The current middleware implementation is considered to be in a developmental phase of implementation. The USMS has demonstrated its ability to decrease administrative costs and to more precisely control the delivery of services to the user community. Experience with this initial implementation has led to plans for a number of important modifications to the middleware architecture.
First and perhaps foremost are plans for the implementation of an authorization server. Just as USDB, LAMS and UAMS provide the three components of IAA for the management system, the authorization server will couple with LDAP and Kerberos to complete the triad of IAA for KerDAP-enabled applications. The KerDAP library will be extended with a set of functions which will allow each service request to query an authorization server to determine whether or not access to the service is authorized at a particular instant in time. In this scheme the LDAP server assists the authorization process by supplying a unique service token for each service which has been bound to a service entity. This token is passed to the authorization server which than authorizes access to the service based on a set of rules which are specified generically for the service and more specifically for a particular service entity.

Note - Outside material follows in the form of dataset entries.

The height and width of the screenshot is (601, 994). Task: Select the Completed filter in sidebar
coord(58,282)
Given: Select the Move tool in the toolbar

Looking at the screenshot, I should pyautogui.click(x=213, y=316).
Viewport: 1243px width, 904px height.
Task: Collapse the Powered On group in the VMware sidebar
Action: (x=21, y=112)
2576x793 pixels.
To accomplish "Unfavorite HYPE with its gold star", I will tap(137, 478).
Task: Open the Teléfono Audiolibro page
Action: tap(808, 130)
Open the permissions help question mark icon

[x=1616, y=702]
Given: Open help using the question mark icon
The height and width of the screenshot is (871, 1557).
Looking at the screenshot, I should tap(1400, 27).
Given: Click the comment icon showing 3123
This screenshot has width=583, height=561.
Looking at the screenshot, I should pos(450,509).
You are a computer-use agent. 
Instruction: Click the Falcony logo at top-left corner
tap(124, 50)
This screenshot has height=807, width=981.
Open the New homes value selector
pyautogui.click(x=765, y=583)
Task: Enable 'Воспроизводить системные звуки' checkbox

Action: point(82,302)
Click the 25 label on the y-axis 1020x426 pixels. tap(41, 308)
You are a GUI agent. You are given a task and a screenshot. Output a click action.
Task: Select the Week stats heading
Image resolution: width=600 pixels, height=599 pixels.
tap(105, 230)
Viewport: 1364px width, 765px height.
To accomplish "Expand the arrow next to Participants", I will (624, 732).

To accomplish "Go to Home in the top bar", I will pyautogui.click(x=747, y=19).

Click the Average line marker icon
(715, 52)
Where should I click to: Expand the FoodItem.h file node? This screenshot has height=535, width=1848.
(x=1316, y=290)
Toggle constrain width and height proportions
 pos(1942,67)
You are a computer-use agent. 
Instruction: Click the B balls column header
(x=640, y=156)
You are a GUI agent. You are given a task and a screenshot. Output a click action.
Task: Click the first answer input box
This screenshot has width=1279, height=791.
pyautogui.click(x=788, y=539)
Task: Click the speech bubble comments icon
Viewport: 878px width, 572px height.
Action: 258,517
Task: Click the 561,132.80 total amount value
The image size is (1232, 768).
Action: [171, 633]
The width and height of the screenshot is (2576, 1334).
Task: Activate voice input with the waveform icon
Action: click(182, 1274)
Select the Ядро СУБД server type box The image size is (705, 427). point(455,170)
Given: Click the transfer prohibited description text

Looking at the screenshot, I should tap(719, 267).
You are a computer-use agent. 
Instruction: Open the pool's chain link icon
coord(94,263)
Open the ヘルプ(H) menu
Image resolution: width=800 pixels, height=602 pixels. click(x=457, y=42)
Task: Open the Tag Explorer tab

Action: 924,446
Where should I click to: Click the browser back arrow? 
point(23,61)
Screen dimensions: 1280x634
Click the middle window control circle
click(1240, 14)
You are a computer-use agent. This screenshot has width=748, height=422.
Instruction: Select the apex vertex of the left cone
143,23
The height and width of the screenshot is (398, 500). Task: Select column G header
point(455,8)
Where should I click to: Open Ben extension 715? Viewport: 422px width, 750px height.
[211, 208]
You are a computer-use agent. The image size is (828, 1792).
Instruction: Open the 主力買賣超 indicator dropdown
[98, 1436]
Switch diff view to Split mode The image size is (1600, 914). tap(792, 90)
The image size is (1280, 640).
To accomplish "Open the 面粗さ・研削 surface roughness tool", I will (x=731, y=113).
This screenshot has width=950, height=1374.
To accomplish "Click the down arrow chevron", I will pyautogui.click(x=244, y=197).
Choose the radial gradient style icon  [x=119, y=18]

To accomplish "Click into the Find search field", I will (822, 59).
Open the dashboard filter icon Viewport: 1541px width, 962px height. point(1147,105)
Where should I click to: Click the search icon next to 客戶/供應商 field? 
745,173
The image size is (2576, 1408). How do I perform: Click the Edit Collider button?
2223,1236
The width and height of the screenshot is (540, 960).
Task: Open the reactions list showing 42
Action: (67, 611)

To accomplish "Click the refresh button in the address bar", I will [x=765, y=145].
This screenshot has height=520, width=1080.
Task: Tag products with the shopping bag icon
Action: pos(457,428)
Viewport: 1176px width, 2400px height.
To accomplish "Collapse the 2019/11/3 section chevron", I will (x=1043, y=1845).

It is anticipated that this authorization server will allow the centralized management of IP access controls and other administrative functionality. Most importantly it will provide a mechanism for establishing finite service lifetimes and implementing the notion of organizational role playing for service entities within the enterprise structure. It is anticipated that this authorization server will play an important role either as a replacement or delivery mechanism for X.509v3 attribute certificates.
A second important area of anticipated development is in the merging of shared message block file (SMB) services with middleware services. Integration of the Samba file server with the middleware solution is anticipated to make this file sharing protocol more competitive with the management and administrative advantages of currently popular commercial alternatives. Initial work beyond simple authentication and authorization is focusing on allowing share configuration and access information to be obtained from the LDAP directory rather than host specific configuration files. A second and longer term project is to implement the notion of a Samba fanout server which would automatically redirect SMB connection requests based on user identification and the name of the requested file share.
Another important area of development is the delivery of KerDAP IAA services through the Pluggable Authentication Module (PAM) system. The PAM system is currently seeing widespread use throughout the Open-Source community. The goal of these efforts is to minimize the amount of modification needed at the source level of the service delivery applications.
Current trends of inter-operability in the network directory arena are being closely monitored as well. There are a number of efforts focusing on the use of XML and its derivatives to support the propagation of information from meta-directory systems into server directory databases. Of note is industry led work on the Directory Services Markup Language (DSML). If standards efforts prevail the goal would be to implement the functionality of LAMS via DSML which would provide this middleware solution with a mechanism for propagating and replicating directory information into commercial as well as open-source directory server solutions.